▸ Page text
- - -

I’m trying to figure out whether Ray will work for an application, and I’m trying to understand how dependencies get to the workers in a Ray cluster. Ex: let’s say I have
@ray.remote
def foo():
a = do_something_requiring_pandas()
b = do_something_requiring_openmpi()
return a + b
How do I make sure the workers have access to pandas (a third party python package) and openmpi (a non-python package usually installed via the OS package manager)? Do I have to just ensure that the workers have them installed “out of band” from Ray? Or does Ray do some automagic packaging of dependencies that it sends to the worker along with the task (I can see how that could work in the pandas case, but not the openmpi one)? I don’t actually care about pandas or openmpi specifically, they’re just handy examples of two different categories of dependency.
For the case of pip and conda dependencies, Runtime Environments (https://docs.ray.io/en/master/advanced.html#runtime-environments-experimental) looks like the feature you're looking for. It's very new, so feedback is welcome!
EDIT by romeo, 27th of Feb '23
seems the link moved to https://docs.ray.io/en/latest/ray-core/handling-dependencies.html
EDIT
For something like openmpi, you could try https://docs.ray.io/en/master/cluster/config.html#setup-commands to ensure openmpi is installed on each node in your cluster.

- - -

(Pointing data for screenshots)

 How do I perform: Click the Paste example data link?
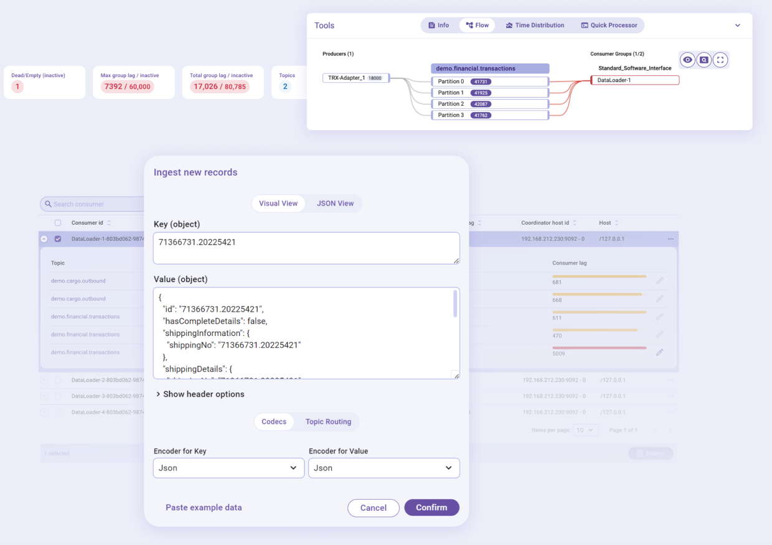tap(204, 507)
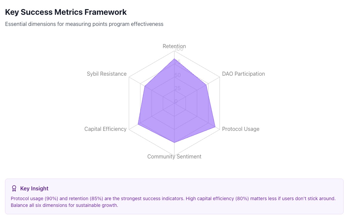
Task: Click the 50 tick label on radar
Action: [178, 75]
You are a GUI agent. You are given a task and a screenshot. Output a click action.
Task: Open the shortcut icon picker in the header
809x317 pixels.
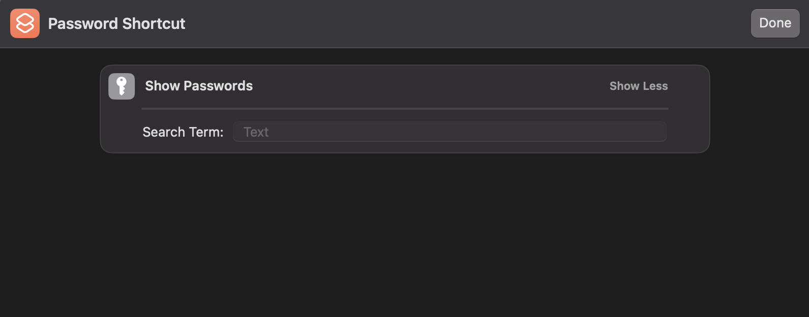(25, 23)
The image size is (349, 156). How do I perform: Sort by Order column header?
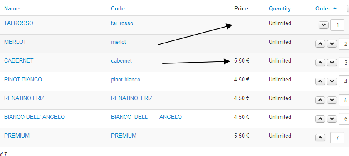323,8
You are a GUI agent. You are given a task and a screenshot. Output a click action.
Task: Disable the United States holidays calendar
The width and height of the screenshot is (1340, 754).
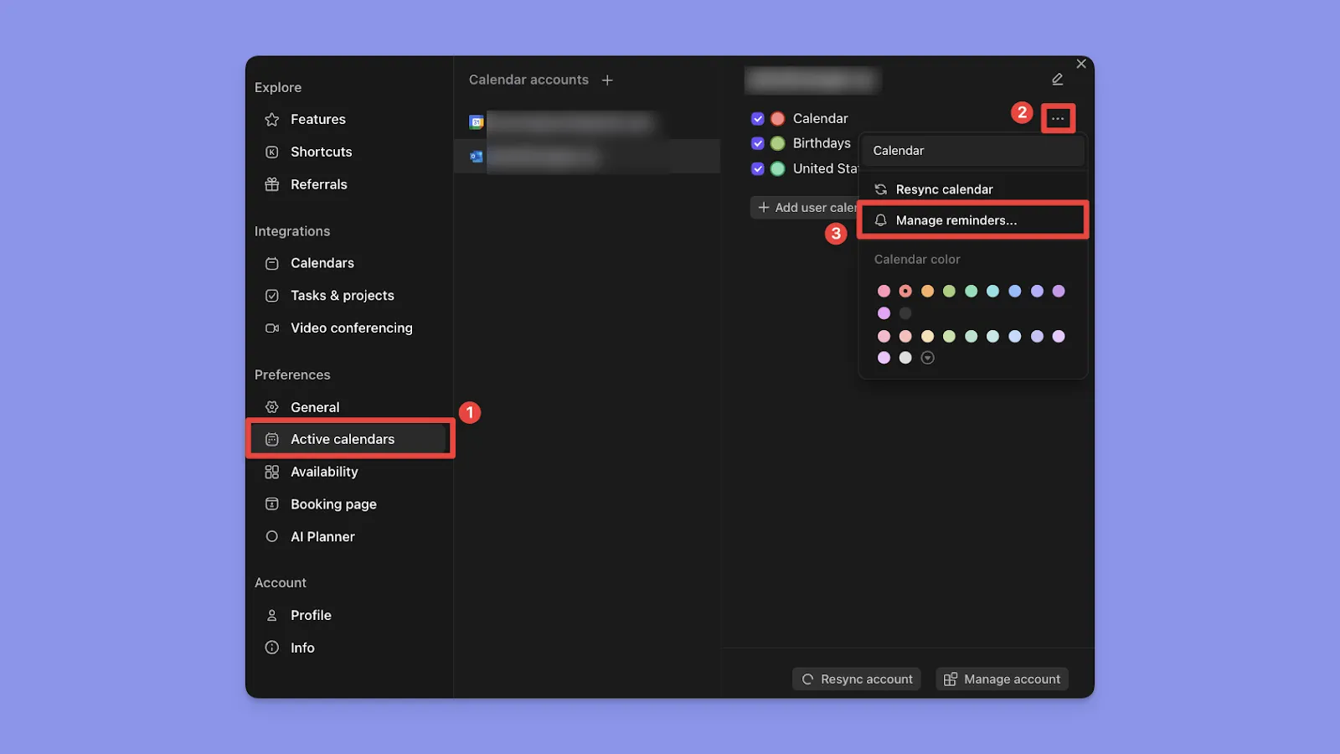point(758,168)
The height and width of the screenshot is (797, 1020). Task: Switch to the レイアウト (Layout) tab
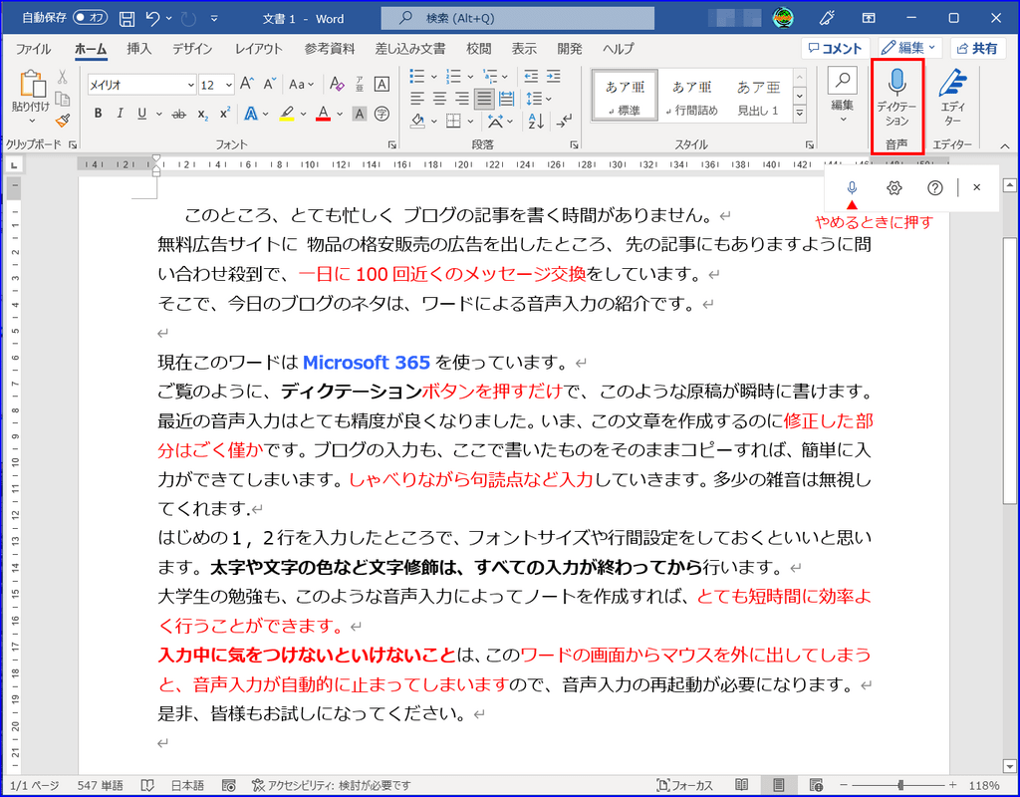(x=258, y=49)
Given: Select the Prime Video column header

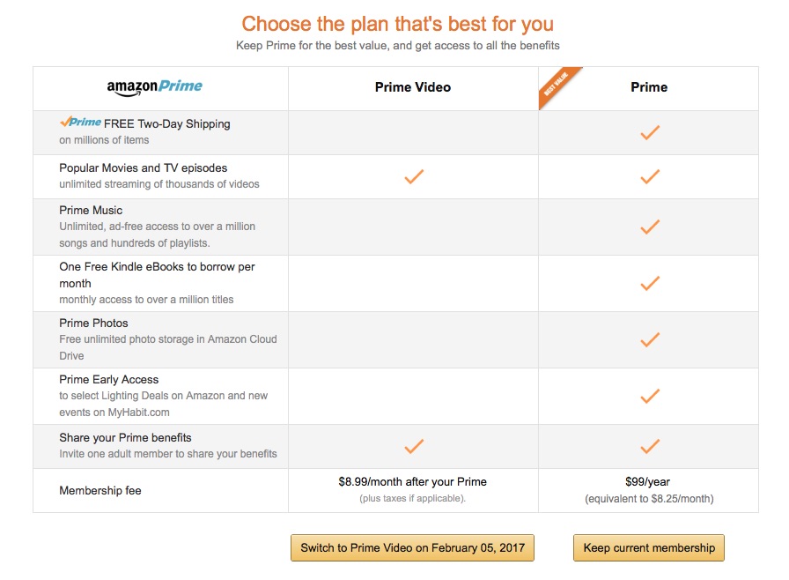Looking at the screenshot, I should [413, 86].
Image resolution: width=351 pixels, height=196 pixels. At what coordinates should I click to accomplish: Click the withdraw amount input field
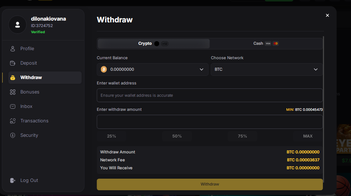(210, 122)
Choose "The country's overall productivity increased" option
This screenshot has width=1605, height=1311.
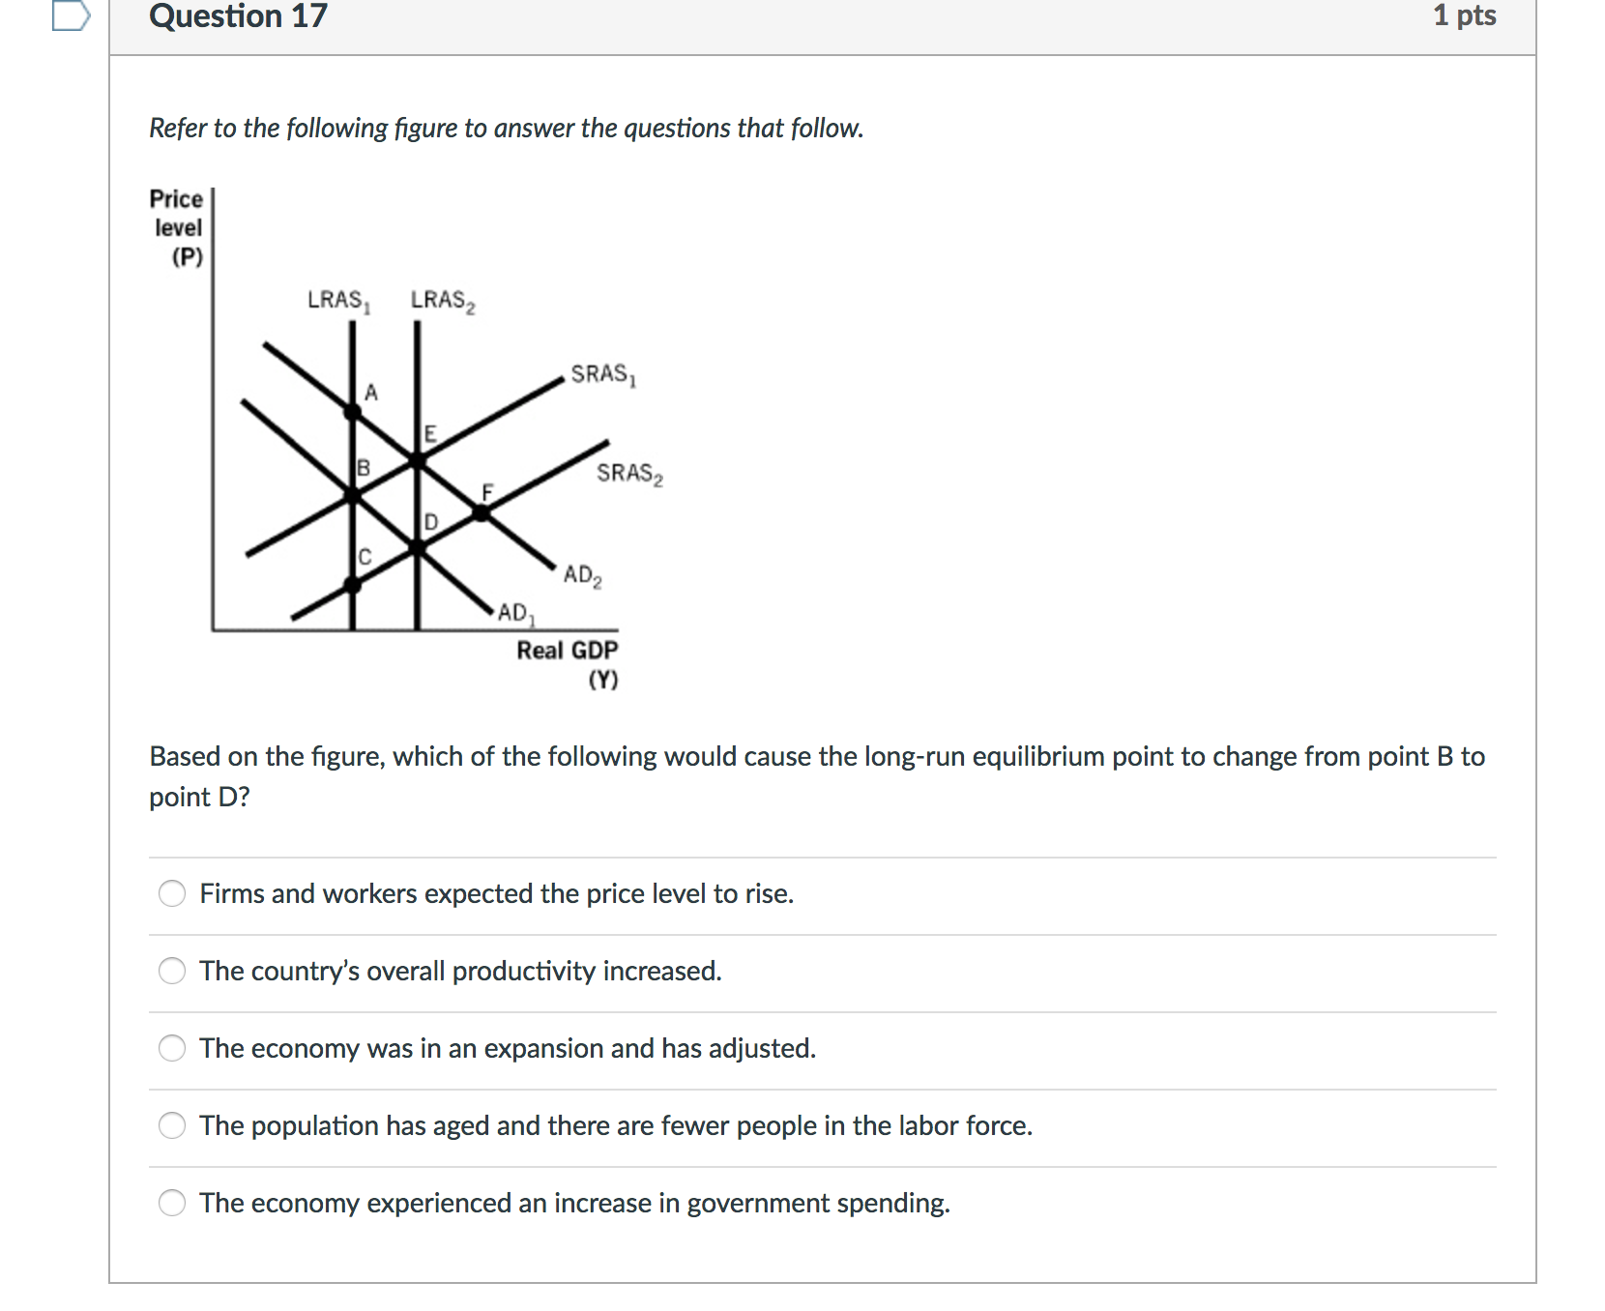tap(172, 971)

- - -

▸ Task 1
In the Ray thread, why does the asker bring up pandas and openmpi in the example function?
▸ Task 2
Copy word for word the part of the Ray thread that begins at the words "b = do_something_requiring_openmpi()" and stops after "feedback is welcome!".

▸ Exercise response 1
The asker doesn't need those two packages in particular. They are handy examples of two kinds of dependency: pandas is a third-party Python package, and openmpi is a non-Python package usually installed through the OS package manager.

▸ Exercise response 2
b = do_something_requiring_openmpi()
return a + b
How do I make sure the workers have access to pandas (a third party python package) and openmpi (a non-python package usually installed via the OS package manager)? Do I have to just ensure that the workers have them installed “out of band” from Ray? Or does Ray do some automagic packaging of dependencies that it sends to the worker along with the task (I can see how that could work in the pandas case, but not the openmpi one)? I don’t actually care about pandas or openmpi specifically, they’re just handy examples of two different categories of dependency.
For the case of pip and conda dependencies, Runtime Environments (https://docs.ray.io/en/master/advanced.html#runtime-environments-experimental) looks like the feature you're looking for. It's very new, so feedback is welcome!